Alfredo Pacheco, 60, a native of Cuba, was charged with murder by the Hudson County Prosecutor's office shortly after coming into the Union City Police downtown mini-precinct shortly before 2 p.m. and, according to Hudson County Prosecutor Ed DeFazio, "making statements related to the homicide." The Union City Police handed the case over to the Hudson County Prosecutor's office, as is standard operating procedure in all suspected homicide investigations.
Pacheco is accused of killing Angel Barbosa, 34, with a knife to the neck. According to DeFazio, the two homeless men had quarreled over a battery-powered television set that apparently belonged to Pacheco. According to DeFazio, "After the initial argument was over, we allege that Mr. Pacheco came back and stabbed Mr. Barbosa once in the throat. Mr. Barbosa subsequently bled to death." DeFazio added that when police arrived to the crime scene, the victim was dead. The police discovered what is alleged to be the murder weapon, a knife "shoved into a tree stump."
A local daily newspaper quoted Barbosa's sister, Noemi Martinez, 32 as saying, "He was a good boy aside from the fact that he took the road of drinking." Martinez told the paper that the victim had been living in her home until he left a month ago.
This is the second homicide on "the hill" in a year's time. On November 10, 2002 an unidentified homeless man was slain in the hill area. Homeless resident Nellie Rodriguez, 44, was charged with the homicide.
At the time, Union City officials refused to call the killing a "homeless homicide," but certainly, last week's slaying has shed more light on this part of town, which is filled with homemade shanties.
Union City officials have apparently had enough of the situation.
According to Union City Police Captain Brian Barrett, "We feel that the time is right now with the springtime here... we went down with the health department, the building department, the Palisades Emergency Residence Corporation and we are treating it as unsanitary, unsafe and unhealthy. The Department of Public Works will be removing the structures."
Said Barrett, "We are going to have officers down there everyday on patrol to keep them [the structures] from popping up again."
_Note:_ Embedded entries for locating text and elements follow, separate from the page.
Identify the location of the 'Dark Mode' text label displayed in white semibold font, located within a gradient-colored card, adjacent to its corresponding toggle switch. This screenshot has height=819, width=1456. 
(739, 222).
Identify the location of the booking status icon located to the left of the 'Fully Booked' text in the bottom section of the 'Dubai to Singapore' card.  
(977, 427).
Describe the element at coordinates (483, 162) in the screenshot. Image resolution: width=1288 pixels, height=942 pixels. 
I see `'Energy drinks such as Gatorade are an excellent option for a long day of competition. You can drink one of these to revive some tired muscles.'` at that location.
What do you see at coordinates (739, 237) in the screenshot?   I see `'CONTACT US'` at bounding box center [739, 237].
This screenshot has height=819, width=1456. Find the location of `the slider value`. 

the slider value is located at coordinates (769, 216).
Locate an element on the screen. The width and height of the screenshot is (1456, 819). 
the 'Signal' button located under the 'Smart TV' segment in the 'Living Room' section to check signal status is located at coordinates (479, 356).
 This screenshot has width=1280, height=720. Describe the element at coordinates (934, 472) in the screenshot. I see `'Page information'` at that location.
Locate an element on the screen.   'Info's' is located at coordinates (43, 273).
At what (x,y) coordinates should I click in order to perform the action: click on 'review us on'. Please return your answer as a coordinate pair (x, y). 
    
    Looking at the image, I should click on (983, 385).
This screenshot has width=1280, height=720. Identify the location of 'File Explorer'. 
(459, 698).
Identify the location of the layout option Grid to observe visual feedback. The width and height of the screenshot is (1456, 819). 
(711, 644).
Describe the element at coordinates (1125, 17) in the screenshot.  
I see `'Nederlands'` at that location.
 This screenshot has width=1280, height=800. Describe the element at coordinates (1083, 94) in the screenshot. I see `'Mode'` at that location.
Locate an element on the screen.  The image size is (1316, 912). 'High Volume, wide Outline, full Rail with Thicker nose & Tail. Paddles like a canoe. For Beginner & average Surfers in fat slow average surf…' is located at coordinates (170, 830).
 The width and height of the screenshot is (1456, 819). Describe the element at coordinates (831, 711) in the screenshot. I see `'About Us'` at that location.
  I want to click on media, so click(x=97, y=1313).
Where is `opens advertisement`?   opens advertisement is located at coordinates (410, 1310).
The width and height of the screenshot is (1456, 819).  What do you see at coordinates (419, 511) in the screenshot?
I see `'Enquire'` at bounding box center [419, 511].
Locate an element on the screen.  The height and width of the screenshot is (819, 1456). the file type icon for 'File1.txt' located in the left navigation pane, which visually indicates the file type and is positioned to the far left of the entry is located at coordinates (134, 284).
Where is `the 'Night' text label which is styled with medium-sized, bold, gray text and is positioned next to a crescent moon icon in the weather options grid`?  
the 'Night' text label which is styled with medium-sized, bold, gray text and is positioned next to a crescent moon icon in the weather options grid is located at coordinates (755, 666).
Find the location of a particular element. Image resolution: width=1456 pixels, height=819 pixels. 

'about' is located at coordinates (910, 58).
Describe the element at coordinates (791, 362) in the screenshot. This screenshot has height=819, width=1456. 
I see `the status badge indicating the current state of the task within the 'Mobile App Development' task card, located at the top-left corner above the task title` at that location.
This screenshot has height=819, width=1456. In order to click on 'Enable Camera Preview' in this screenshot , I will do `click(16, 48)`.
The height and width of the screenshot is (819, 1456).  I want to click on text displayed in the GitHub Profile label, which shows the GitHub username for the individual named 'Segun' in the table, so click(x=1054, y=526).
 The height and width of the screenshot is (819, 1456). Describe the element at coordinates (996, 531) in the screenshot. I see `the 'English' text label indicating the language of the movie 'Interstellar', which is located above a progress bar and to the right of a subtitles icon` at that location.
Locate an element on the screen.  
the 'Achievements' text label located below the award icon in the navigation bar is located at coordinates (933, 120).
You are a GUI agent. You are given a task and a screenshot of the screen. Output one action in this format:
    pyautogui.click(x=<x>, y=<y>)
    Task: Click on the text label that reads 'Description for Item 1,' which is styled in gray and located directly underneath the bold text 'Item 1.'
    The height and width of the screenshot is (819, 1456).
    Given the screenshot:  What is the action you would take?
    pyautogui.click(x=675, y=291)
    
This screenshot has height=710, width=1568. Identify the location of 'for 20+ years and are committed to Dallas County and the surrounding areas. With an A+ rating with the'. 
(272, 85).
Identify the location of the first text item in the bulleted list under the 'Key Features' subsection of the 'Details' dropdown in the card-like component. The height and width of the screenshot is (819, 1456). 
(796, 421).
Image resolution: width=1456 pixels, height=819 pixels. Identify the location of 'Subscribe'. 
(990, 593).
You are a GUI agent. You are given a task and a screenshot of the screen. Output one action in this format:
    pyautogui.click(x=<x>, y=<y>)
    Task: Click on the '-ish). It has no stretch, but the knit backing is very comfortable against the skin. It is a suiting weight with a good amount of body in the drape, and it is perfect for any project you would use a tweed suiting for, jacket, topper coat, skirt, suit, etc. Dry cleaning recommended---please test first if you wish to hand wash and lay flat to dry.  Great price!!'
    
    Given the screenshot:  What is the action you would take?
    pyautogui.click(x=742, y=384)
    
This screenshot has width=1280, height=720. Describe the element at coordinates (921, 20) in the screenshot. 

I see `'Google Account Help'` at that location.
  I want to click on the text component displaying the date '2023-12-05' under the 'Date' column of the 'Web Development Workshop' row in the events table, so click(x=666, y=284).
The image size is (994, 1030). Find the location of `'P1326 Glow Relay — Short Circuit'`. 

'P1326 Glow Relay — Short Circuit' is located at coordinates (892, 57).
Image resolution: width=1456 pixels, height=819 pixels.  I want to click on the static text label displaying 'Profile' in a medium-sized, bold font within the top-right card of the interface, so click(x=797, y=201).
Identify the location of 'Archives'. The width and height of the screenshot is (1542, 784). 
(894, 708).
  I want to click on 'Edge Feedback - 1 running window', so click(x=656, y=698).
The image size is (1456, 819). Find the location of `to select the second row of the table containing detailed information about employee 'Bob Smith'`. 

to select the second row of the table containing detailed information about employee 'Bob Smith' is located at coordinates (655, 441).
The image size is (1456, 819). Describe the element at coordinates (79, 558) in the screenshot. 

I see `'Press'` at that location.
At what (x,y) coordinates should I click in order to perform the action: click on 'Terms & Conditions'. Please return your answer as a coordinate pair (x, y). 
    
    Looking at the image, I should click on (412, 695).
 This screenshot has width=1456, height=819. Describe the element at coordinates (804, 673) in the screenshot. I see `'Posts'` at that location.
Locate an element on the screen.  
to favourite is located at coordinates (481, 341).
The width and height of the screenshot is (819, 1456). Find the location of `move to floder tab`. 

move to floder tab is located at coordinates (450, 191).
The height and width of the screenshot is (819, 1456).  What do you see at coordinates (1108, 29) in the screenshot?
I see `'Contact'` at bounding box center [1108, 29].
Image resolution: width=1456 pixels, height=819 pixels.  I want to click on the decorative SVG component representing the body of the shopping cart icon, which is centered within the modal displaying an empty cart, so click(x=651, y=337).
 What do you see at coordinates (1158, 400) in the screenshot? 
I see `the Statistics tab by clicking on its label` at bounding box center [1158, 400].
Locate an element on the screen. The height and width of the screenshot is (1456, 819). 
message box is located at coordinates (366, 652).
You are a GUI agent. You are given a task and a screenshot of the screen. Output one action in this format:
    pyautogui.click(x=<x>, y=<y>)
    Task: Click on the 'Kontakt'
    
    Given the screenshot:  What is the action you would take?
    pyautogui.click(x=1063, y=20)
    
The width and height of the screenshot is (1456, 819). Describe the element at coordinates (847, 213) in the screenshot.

Where will the homeless go?
Many residents of the Palisades have built makeshift structures that offer a modicum of protection from the elements. These structures and the some of the people that reside in them have been profiled in recent Reporter articles (see www.unioncityreporter.com). And while the structures certainly demonstrate an amazing adaptability amongst the homeless population, the existence of the "shantytown" has been a constant thorn in the side of Union City's powers that be. During Raul "Rudy" Garcia's tenure as mayor, members of the health department and the fire departments went down to the cliffs and basically tore them down. This, according to many homeless residents, left a permanent bitter taste towards the police and the Union City government.
This winter, Union City officials were concerned again for the residents because of the freezing temperatures. At one point, police combing the hills this year found a man outside who was barely conscious and took him to the hospital, where he recovered.
Officials are taking a much more humane approach to the removal process. According to Union City spokesperson Gayle Kaufman, "They won't be going down there with bulldozers, but they will be evicted. The residents really need to start thinking about moving."
According to Capt. Barrett, "What I'd like to see is a slow, deliberate dismantling of the uninhabited structures. I'd like to see a 'measured' move towards this. No 'storm trooper' tactics, but we want to do what we said we're going to do."
Added Barrett, "There are options and alternatives [for the homeless], but staying on the hill isn't one of them." Union City has a homeless shelter that allows 40 guests per night.
Homeless Task Force
Said Union City Mayor Brain P. Stack in a telephone interview last week, "It's a very sad occurrence. I knew the victim. In fact, I've met both of them. It's a sad commentary."
Stack also stated that he would be convening the Union City Homeless Task Force that met months ago to "figure out the most humane way to deal with the problem." The task force, put together by Stack, includes in its ranks three Union City police officers, city spokesperson Kaufman, as well as representatives of the PERC Homeless Shelter in Union City.
According to PERC Director Tom Harrigan, there is no easy answer to the homeless problem. Harrigan said, "I don't know what the answer is. Alcohol is the real complicating factor here. I mean, if you stab somebody and kill them over a TV set, you have to be drunk, right?"
While the PERC shelter handles many homeless people, all with different backgrounds, some of the hill residents proved to be a problem, according to Harrigan. Said Harrigan, "Many of them [although not all] drink constantly and have substance abuse problems." Harrigan eventually ejected a number of them from the shelter. Said Harrigan, "We have strict rules here. You can't use while you're with us. If we could stress to these guys that they must be sober, I'd be willing to work with them, but I reiterate, they must be sober."
So, in light of the most recent homicide, it seems that Union City has made up its mind as to the fate of the homeless community. However, no one appears to be able to answer the most obvious question to arise out of this situation - Where do these homeless people go? It looks like for a group of people used to scratching and clawing to survive, their backs are once again against the wall.